┌──

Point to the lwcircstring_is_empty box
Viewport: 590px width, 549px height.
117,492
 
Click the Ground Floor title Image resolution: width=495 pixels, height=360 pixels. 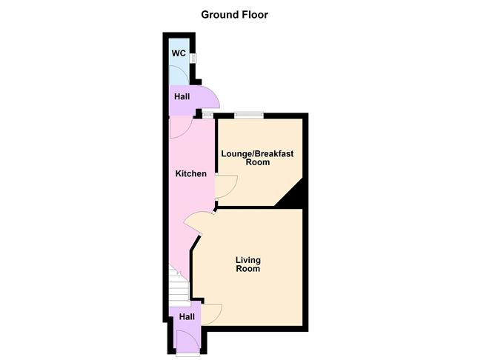(x=234, y=15)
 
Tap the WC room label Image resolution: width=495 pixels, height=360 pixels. (x=179, y=53)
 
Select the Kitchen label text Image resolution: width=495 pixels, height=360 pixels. (x=191, y=173)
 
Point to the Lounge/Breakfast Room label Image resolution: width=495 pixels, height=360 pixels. (x=257, y=158)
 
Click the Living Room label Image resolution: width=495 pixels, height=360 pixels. (x=248, y=264)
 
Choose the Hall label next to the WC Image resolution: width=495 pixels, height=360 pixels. (x=182, y=96)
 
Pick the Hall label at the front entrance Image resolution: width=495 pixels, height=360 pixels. (x=187, y=317)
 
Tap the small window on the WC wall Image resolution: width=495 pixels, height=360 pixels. (x=193, y=58)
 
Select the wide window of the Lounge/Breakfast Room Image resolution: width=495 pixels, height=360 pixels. (x=249, y=115)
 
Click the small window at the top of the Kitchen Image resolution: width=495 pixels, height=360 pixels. (x=207, y=115)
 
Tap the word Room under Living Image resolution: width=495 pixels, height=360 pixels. (x=248, y=269)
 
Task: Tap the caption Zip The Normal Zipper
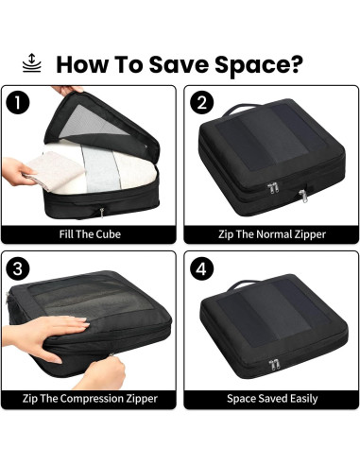tap(271, 233)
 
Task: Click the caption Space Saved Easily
tap(271, 398)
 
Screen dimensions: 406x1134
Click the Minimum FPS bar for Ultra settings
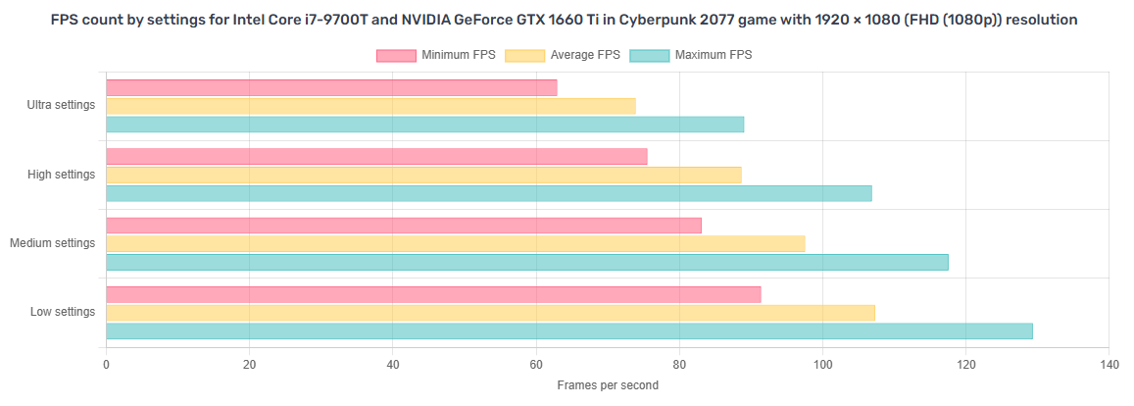(331, 88)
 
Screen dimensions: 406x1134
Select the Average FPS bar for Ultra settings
(370, 106)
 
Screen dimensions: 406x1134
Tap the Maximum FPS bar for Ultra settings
(424, 125)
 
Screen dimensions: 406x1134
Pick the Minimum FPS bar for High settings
(376, 157)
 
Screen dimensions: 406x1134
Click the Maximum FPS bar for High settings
(488, 193)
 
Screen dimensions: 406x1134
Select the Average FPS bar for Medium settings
(455, 243)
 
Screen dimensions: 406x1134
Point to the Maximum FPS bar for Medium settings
(526, 262)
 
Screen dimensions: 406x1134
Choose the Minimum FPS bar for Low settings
(433, 294)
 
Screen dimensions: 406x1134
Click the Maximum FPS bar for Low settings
(568, 331)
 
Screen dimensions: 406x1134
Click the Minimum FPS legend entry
(436, 55)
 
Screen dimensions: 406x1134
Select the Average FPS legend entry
(563, 55)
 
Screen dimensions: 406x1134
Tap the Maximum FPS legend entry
(690, 55)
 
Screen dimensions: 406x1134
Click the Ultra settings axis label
(62, 105)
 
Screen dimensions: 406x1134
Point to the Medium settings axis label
(53, 242)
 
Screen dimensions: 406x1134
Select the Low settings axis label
(63, 312)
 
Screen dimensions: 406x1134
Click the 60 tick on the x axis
(536, 364)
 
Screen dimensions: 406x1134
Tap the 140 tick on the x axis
(1109, 364)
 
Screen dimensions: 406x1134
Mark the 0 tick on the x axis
(106, 364)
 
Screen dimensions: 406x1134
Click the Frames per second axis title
(608, 385)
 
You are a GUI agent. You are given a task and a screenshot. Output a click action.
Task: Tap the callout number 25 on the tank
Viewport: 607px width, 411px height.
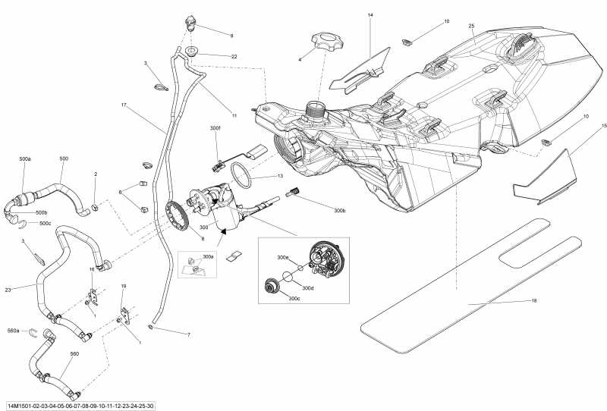pos(471,27)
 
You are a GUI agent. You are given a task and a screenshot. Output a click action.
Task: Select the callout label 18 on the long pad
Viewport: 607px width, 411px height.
pos(533,301)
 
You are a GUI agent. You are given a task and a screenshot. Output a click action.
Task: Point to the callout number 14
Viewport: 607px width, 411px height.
pos(370,15)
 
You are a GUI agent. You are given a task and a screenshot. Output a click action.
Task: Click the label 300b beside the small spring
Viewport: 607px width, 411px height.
pos(339,209)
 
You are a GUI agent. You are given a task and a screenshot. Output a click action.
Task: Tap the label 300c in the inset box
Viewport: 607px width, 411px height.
pos(294,298)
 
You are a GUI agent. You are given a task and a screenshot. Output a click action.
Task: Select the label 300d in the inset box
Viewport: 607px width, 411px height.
pos(307,288)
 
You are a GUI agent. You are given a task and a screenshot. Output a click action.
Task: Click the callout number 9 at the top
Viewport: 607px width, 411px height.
pos(231,36)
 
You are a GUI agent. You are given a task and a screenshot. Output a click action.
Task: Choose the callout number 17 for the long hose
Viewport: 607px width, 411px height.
pos(124,104)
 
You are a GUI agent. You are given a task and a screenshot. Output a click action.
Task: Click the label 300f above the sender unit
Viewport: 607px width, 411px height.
pos(215,129)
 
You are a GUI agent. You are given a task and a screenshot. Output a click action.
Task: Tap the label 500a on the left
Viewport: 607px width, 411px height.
pos(25,159)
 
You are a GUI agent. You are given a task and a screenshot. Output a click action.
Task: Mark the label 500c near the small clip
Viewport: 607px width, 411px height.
pos(46,224)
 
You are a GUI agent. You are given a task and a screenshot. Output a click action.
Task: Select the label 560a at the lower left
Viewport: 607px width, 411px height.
pos(13,331)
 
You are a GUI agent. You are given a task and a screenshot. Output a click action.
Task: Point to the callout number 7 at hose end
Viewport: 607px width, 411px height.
pos(188,334)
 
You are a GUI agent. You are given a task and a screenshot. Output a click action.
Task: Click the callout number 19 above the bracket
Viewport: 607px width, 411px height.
pos(124,286)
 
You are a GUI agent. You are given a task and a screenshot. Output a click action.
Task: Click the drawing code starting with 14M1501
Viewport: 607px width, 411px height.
pos(80,405)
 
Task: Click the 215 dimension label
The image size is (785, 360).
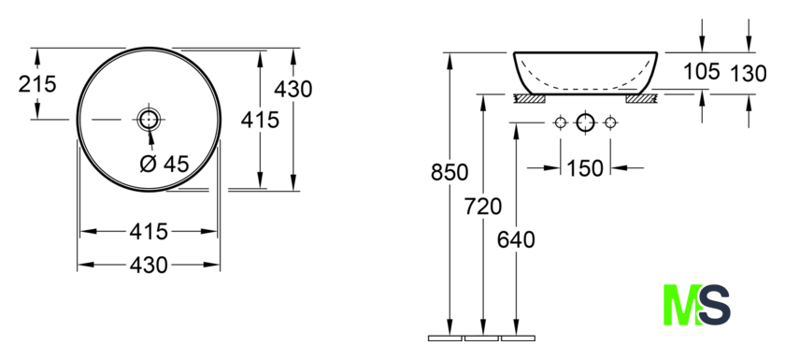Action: pos(37,84)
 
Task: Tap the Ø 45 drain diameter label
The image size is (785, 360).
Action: pos(164,164)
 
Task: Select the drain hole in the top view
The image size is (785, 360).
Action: pos(149,119)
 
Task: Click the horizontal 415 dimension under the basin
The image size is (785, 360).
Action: pos(149,231)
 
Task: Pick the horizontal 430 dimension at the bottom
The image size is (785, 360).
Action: pos(149,265)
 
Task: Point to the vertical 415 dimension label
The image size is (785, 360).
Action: pos(260,120)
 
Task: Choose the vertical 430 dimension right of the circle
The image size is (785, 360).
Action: pos(293,89)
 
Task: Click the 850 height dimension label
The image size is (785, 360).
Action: pos(450,172)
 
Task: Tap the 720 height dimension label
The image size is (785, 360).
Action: pos(482,206)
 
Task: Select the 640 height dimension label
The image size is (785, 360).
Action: pos(516,239)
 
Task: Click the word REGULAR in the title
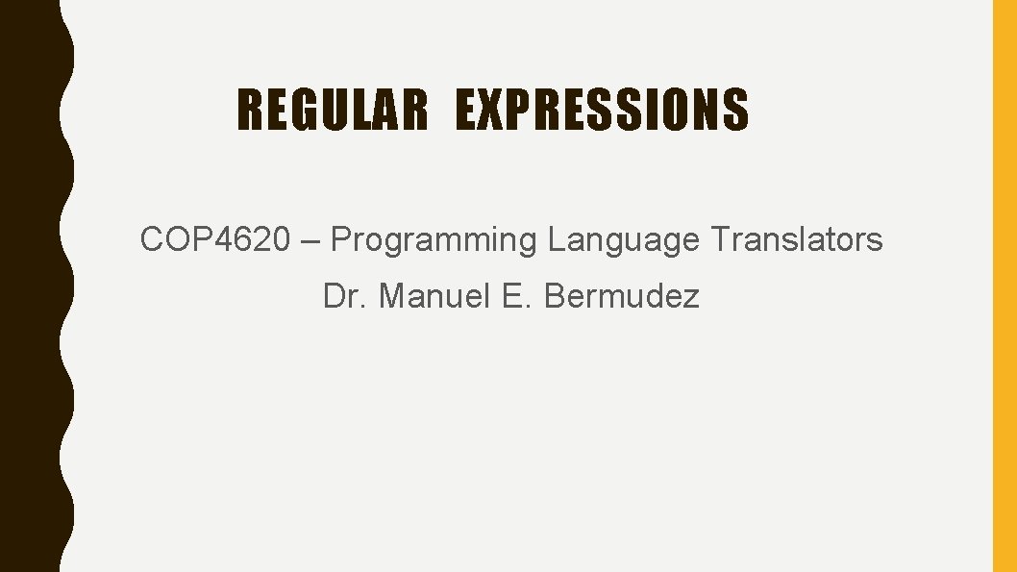point(332,110)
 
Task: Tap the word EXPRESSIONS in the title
point(602,110)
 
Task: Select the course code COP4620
point(214,239)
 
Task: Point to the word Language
point(624,239)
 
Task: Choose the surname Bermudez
point(622,296)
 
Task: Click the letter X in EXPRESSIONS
point(489,110)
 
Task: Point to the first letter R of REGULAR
point(249,110)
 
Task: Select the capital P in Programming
point(340,239)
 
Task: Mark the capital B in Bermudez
point(555,296)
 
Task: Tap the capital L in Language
point(557,239)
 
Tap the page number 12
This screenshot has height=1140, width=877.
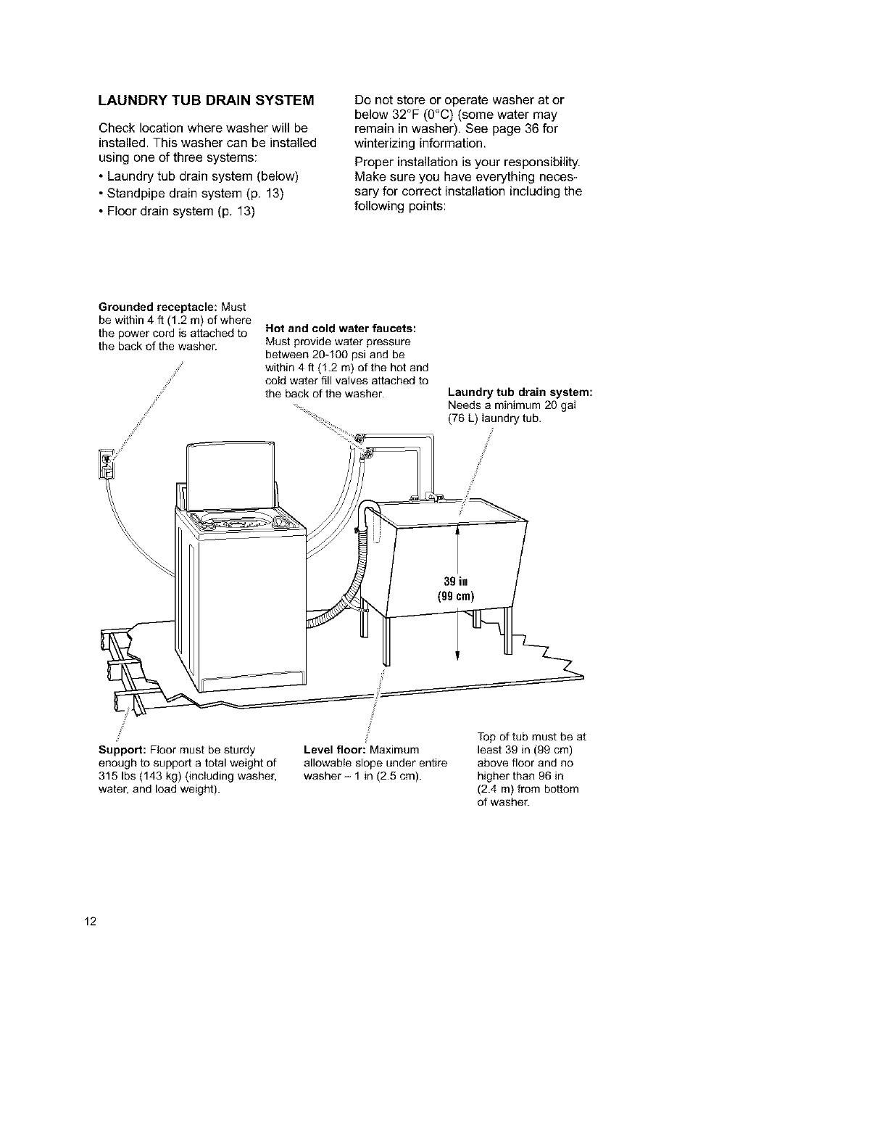coord(90,922)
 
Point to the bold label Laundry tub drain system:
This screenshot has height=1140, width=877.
coord(520,392)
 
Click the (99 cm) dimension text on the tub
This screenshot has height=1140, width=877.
coord(455,597)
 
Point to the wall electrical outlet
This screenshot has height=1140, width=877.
coord(106,464)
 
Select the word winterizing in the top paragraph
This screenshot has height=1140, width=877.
coord(388,143)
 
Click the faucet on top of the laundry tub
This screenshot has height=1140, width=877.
coord(428,497)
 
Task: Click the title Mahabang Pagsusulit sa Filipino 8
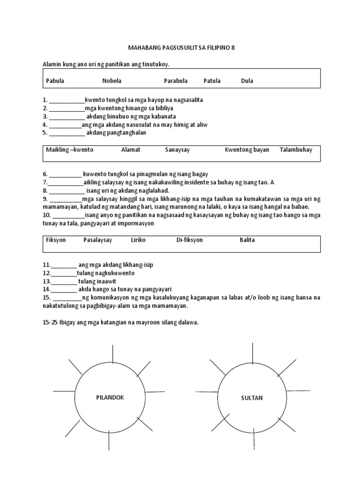pyautogui.click(x=182, y=48)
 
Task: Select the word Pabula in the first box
pyautogui.click(x=55, y=81)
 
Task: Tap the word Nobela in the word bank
pyautogui.click(x=112, y=81)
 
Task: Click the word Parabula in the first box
pyautogui.click(x=176, y=81)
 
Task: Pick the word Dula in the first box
pyautogui.click(x=247, y=81)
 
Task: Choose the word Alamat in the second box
pyautogui.click(x=131, y=150)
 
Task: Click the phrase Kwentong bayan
pyautogui.click(x=247, y=150)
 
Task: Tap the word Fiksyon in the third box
pyautogui.click(x=56, y=240)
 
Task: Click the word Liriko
pyautogui.click(x=138, y=240)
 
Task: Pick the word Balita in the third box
pyautogui.click(x=247, y=240)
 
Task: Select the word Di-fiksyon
pyautogui.click(x=190, y=240)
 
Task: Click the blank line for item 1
pyautogui.click(x=67, y=101)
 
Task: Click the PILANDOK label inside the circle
pyautogui.click(x=110, y=398)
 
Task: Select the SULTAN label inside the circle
pyautogui.click(x=251, y=398)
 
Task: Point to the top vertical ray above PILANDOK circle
pyautogui.click(x=112, y=355)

└──

** Exercise **
Please count the lines above that contain the string "Ultra", where case matters, and reply with the number alone.

** Solution **
4